Margherita Umbriano “Dietro ogni evento c’è preparazione, improvvisazione e cuore”
Comunicazione, empatia e capacità di gestire l’imprevisto. Sono questi alcuni degli elementi che caratterizzano il lavoro di Margherita Umbriano, presentatrice di eventi e protagonista di numerose iniziative sociali e culturali sul territorio campano. Nel corso di un’intervista radiofonica, Umbriano ha raccontato il suo percorso professionale, dagli inizi nell’animazione fino alle conduzioni teatrali dedicate a temi delicati come la violenza sulle donne e il bullismo. “La passione nasce da bambina”, ha spiegato la presentatrice, ricordando i primi passi mossi nel mondo dell’intrattenimento durante l’adolescenza, quando lavorava nell’animazione per bambini. Un’esperienza che le ha permesso di sviluppare capacità comunicative e di relazione con il pubblico. Il primo vero debutto teatrale arriva nel 2021 con “D’Amore non si muore”, spettacolo di solidarietà realizzato insieme all’associazione Onlus Psicologia e Formazione, incentrato sulla sensibilizzazione contro la violenza sulle donne. Da quel momento, per Margherita Umbriano iniziano le prime richieste per presentare eventi, feste di piazza e iniziative benefiche, spesso condivise con Anthony Palmieri. Tra gli appuntamenti più recenti, il Gran Galà contro la violenza sulle donne andato in scena il 16 aprile al Teatro De Rosa di Frattamaggiore. Un evento che ha affrontato temi importanti come la violenza domestica, il bullismo e il potere delle parole. Durante l’intervista, Umbriano ha anche raccontato cosa accade dietro le quinte di uno spettacolo. “Quando arriviamo sul palco il 90% del lavoro è già fatto”, ha spiegato, sottolineando però come gli imprevisti siano sempre dietro l’angolo: problemi tecnici, ospiti in ritardo o cambi di scaletta improvvisi: È lì che avviene la magia, ha dichiarato. “Bisogna riuscire a gestire il momento senza trasmettere ansia al pubblico”. Una capacità che la presentatrice definisce “improvvisazione rigorosamente preparata”: partire da una scaletta precisa, lasciando però spazio alla spontaneità quando necessario.
Ampio spazio è stato dedicato anche all’evento del 16 aprile 2026 a Frattamaggiore, ideato artisticamente da Anthony Palmieri e costruito insieme a diversi professionisti e ospiti del mondo culturale e sociale. Tra gli interventi più significativi, quello del professor Mattia Della Rossa, autore del libro Il potere delle parole, che ha portato sul palco una testimonianza di resilienza personale. Presenti anche la psicologa e psicoterapeuta Marianna Cristiano, la dottoressa Eugenio Oliva, la professoressa Mafalda Lanna e Veronica Cicere, che ha condiviso la propria esperienza di violenza domestica. “Abbiamo voluto lanciare un messaggio forte”, ha spiegato Umbriano, evidenziando l’importanza di utilizzare eventi e spettacoli anche come strumenti di sensibilizzazione sociale.

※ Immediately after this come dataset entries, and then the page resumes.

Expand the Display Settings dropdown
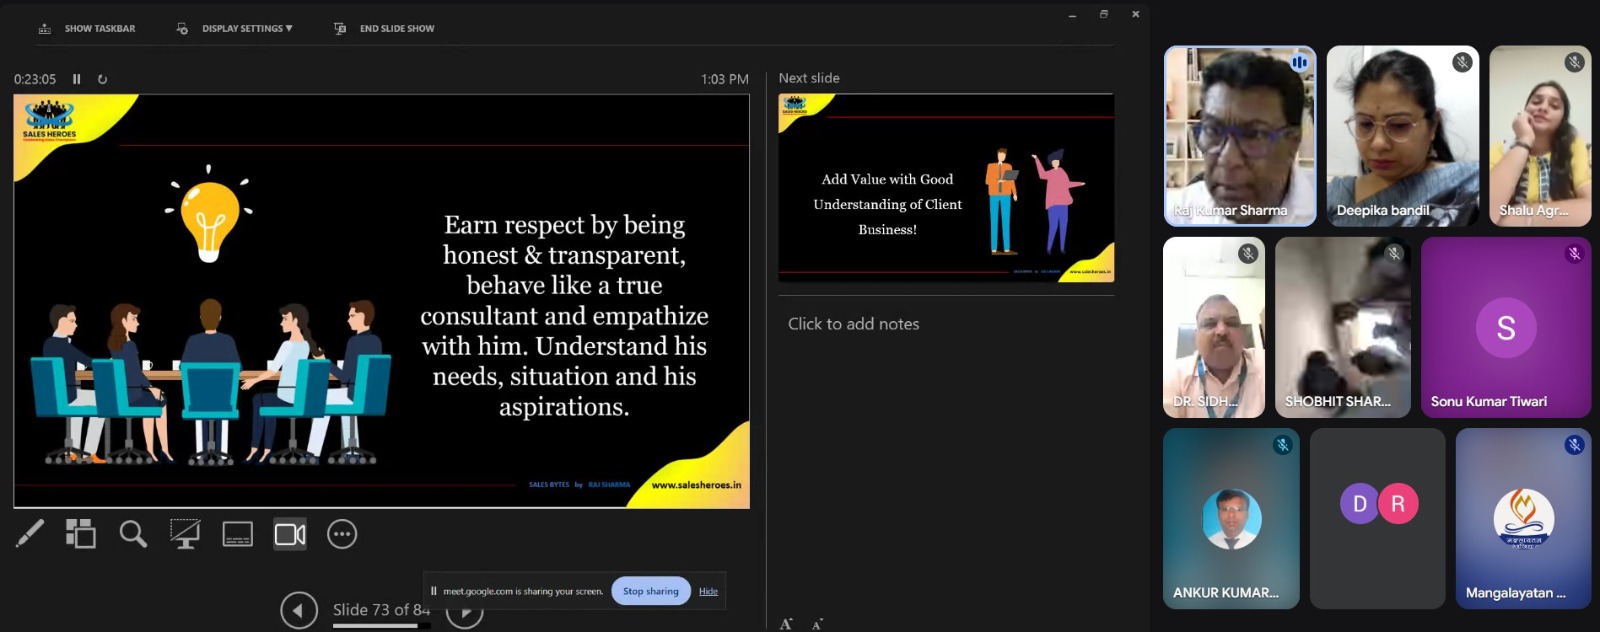1600x632 pixels. 246,29
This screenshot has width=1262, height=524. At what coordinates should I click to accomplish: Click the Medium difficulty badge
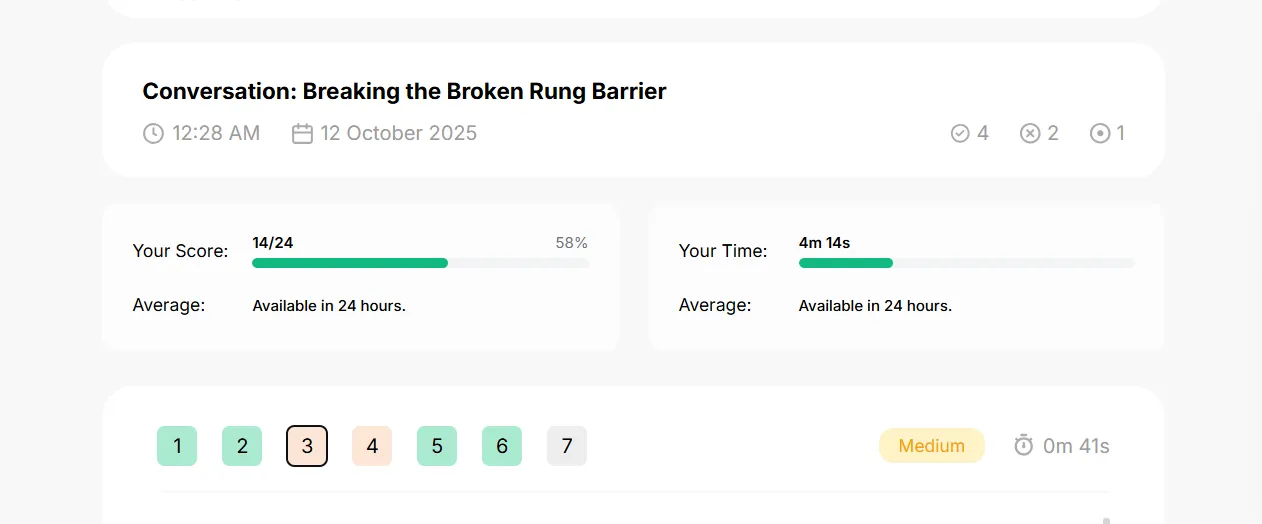tap(932, 446)
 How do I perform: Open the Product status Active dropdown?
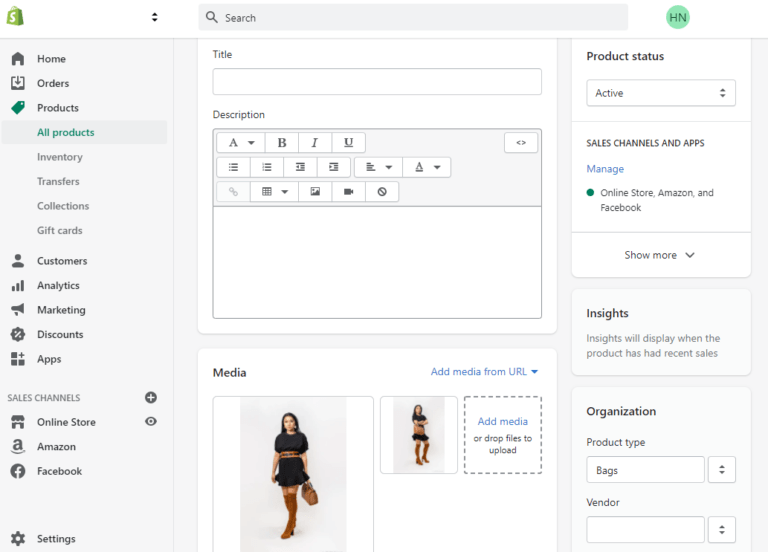661,93
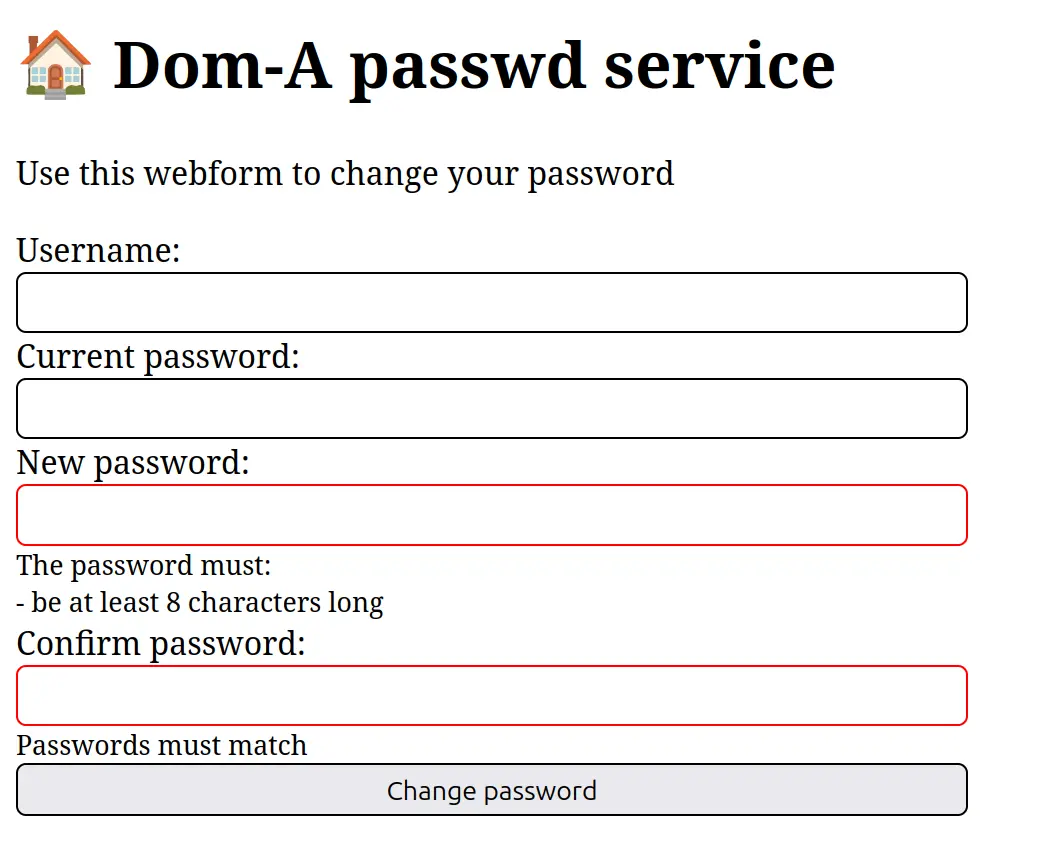1044x850 pixels.
Task: Select the Username label text
Action: 97,251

Guardando al futuro, Margherita Umbriano conferma la volontà di continuare a crescere professionalmente e di approfondire le proprie competenze nel mondo della comunicazione e degli eventi. Ma non solo. “Il sogno più grande resta garantire un futuro sereno ai miei figli”, ha concluso la presentatrice, lasciando emergere il lato più umano di un percorso costruito tra passione, determinazione e impegno sociale.